ORLANDO, Fla. - Personal firewalls have become all the rage to protect home computer systems against the Internet's vandals. Now, the concept is being adapted to protect those same computers from macro viruses.
On Friday, anti-virus firm Symantec Corp. showed off technology to stop viruses that use scripting to infect, manipulate and destroy programs and data on computers by blocking the use of certain commands commonly used by malicious code.
The technique has resulted in a much higher success rate against macro viruses, said Mark Kennedy, architect with Symantec's Anti-virus Research Center during a presentation on Friday. Extensive research on the potentially dangerous scripts have identified many "that have not been used by a worm, but could be in the future," he said.
"That is why the success rate is so high."
Macro viruses -- a big problem
Scripting languages are sets of commands aimed at making automating tasks on computers easy. Unfortunately, they also allow virus writers to make viruses that run on a variety of platforms.
The first macro virus -- WM/Concept.A -- appeared in 1995, took 2 weeks to find its way onto the list of the most frequent viruses and stayed on the list for almost 18 months.
In the past two years, more than 500 different viruses (not variants) have appeared.
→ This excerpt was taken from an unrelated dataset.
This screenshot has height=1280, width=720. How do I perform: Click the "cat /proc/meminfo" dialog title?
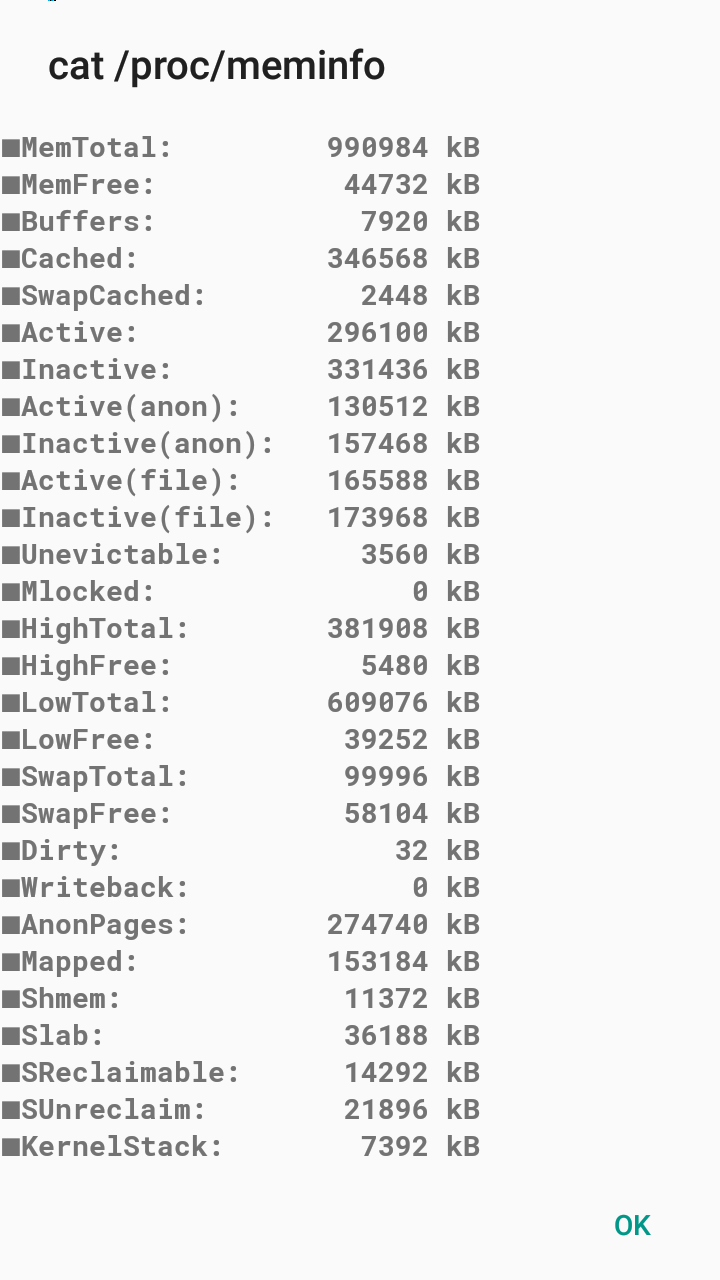coord(216,66)
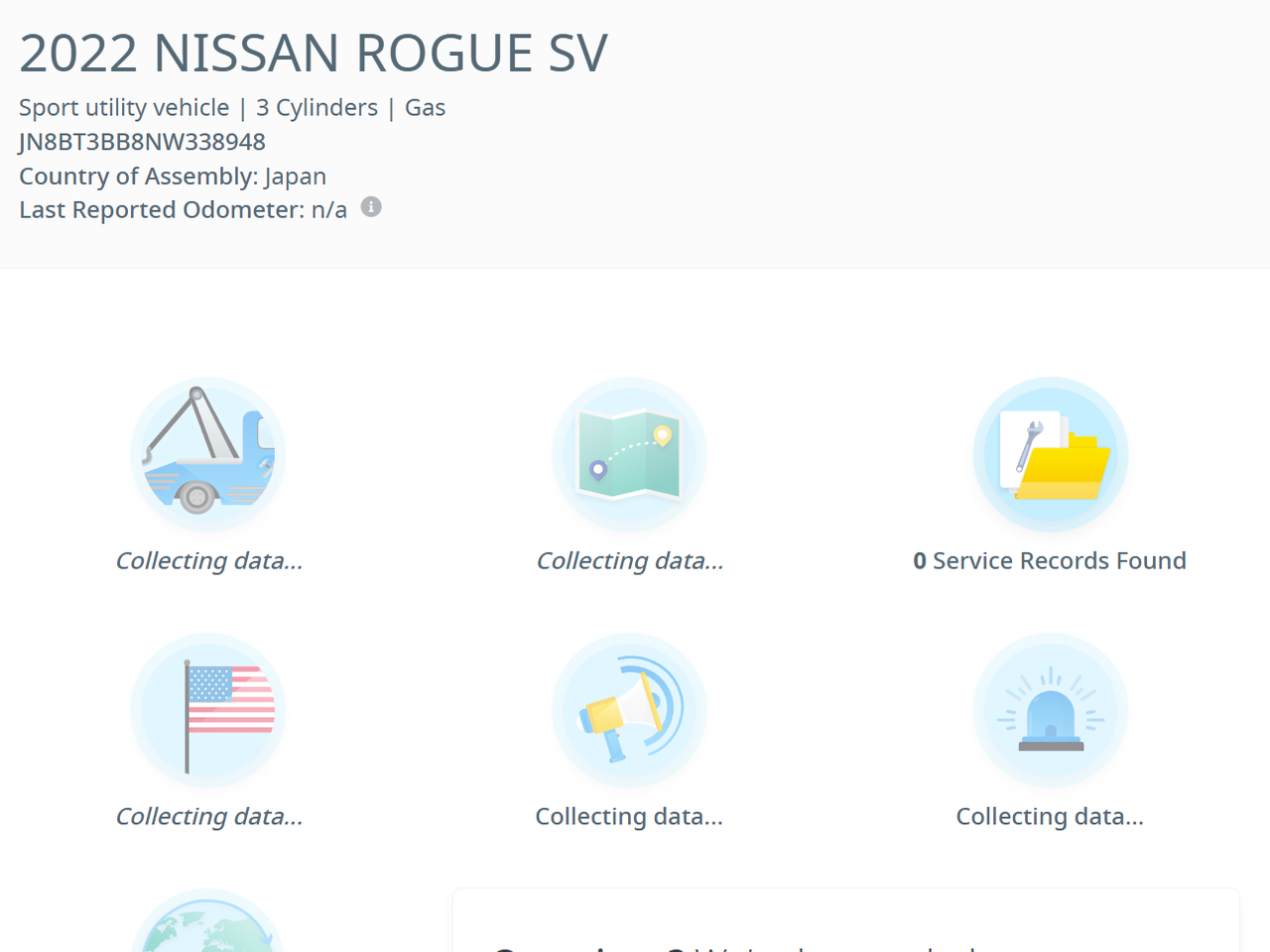
Task: Click Collecting data under the tow truck icon
Action: [208, 560]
Of those, 87 percent were macro viruses, according to Bruce Burrell, anti-virus team leader for the University of Michigan, who found that in most cases, anti-virus firms protect against viruses before the digital antigens make it onto the Internet.
|In an escalating war of wits against an army of savvy and aggressive contingent of hackers, Symantec believes it has found a leg up. |
Despite that, the current method of detecting viruses -- scanning programs for content that matches a predefined list of virus definitions -- has many problems, said Nick Fitzgerald, an independent consultant with Computer Virus Consulting Ltd.
The virus definitions need to be constantly updated and, as a result, anti-virus firms are locked into an arms race with virus writers.
The technique to be used by Symantec will instead identify potentially dangerous script functions and prevent any program from using them, unless previously OK'd by the system administrator or home user.
The method heralds back to the behavioral filters used in the past by anti-virus software makers that would block any access to specific functions not sanctioned by the user.
At the Black Hat Security conference in July, A. Padgett Peterson, corporate information security officer for Lockheed Martin Enterprises Information Systems, presented a short list of such Windows Script functions that could be blocked to prevent attacks such as Melissa and LoveLetter.
There is a weakness to the defense, said consultant Fitzgerald.
Yet, in the end, keeping up with changes in scripting services could be far easier than keeping track of the more than 50,000 virus variants in the wild today.